Similar issues would surface again during Bryan’s brief tenure as Woodrow Wilson’s Secretary of State. At the outbreak of World War I, both Wilson and Bryan spoke in favor of neutrality, but they clashed over Wilson’s partiality toward the British in the wake of sensational events like the sinking of the Lusitania, a passenger liner which also happened to be carrying war materials.
“A ship carrying contraband should not rely upon passengers to protect her from attack,” Bryan insisted. “It would be like putting women and children in front of an army.”
These clashes led to Bryan’s resignation from the State Department in 1915. Within two years, Wilson’s commitment to neutrality had faltered, and the United States was at war with Germany.
Apart from taking his two great stands on free silver and anti-imperialism, Bryan also supported a range of lesser-known reforms which, though bundled together by later historians under the label of “progressivism,” are worthy of consideration on their own terms.
Along with his wife Mary, William Jennings Bryan was an early and vocal advocate for women’s suffrage, and for greater participation of women in public life in general. Of this I am wholly in favor.
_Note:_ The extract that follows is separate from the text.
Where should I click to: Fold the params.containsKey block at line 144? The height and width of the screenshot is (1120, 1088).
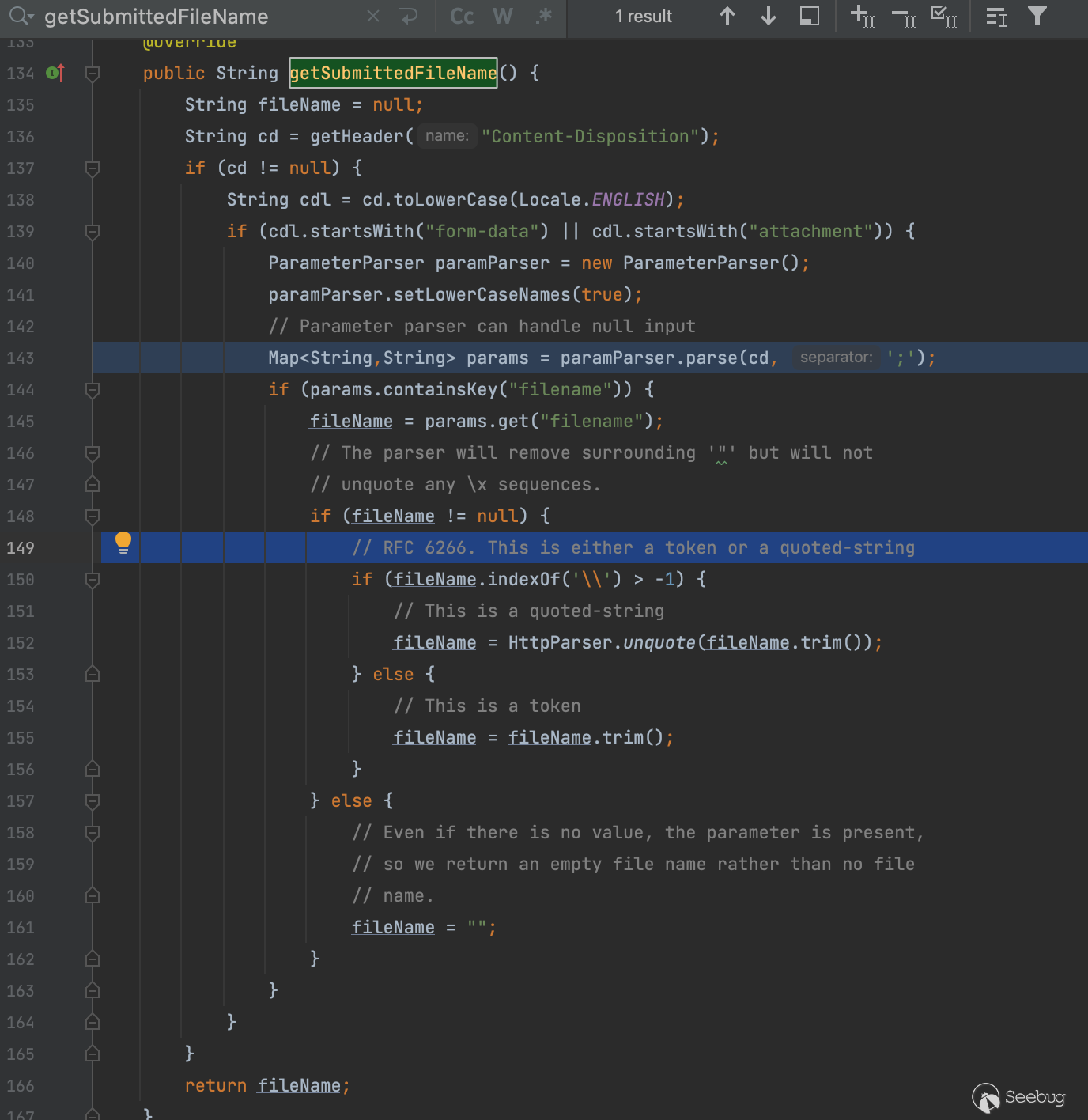pyautogui.click(x=93, y=390)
At the same time, his lack of support for racial equality was unfortunate, though one must remember that as a Democrat who relied on the southern vote, he had little practical opportunity to do otherwise.
Prohibition and the direct election of Senators both became law with Bryan’s support. In my own opinion, both were well-intentioned mistakes. It is to our nation’s detriment that only one has since been corrected.
The anti-business reputation which Bryan carried with him throughout his career was a result of (1) his incendiary rhetoric against the (genuinely corrupt) “money power” and (2) his support for anti-trust laws, federal infrastructure subsidies, and tougher safety regulations on banks, railroads, meatpacking plants, etc. His rejection of laissez faire economics has led, in some circles, to his being tarred as a progenitor of today’s socialistic Left.
What the people who make those accusations forget is that Bryan’s economic policies, while anathema to certain strains of contemporary Right-wing thought, were squarely within the constitutional framework of America’s Founders, who wanted their new government to be strong enough to regulate interstate commerce and fund public works when Congress decided that doing so was in the national interest.
Being a populist, Bryan was uninterested in creating the armies of expert officials which later iterations of progressivism, such as the New Deal, relied on to administer their programs. Had the rising tide of American liberalism found expression with Bryan and his followers instead, voters and their elected representatives would likely have retained more influence in government.
The final act of Bryan’s public life, his prosecution of the Scopes Monkey Trial, elicits mixed feelings. On the matter of science, John Scopes was right and William Jennings Bryan was wrong. But the trial also involved larger matters of power and principle, because by flouting an act of the Tennessee Legislature that required teachers in public schools to remain silent about the theory of evolution, Mr. Scopes was asserting a power of the intelligentsia to steer public policy without having to build consensus among the common people and their elected representatives. Bryan was justified in opposing this.
And though he was far from infallible, William Jennings Bryan deserves to be remembered as a man who stood forth at a crucial time in American history to defend sensible monetary policy, freedom from needless wars, and representative government, both for his own nation and for all mankind.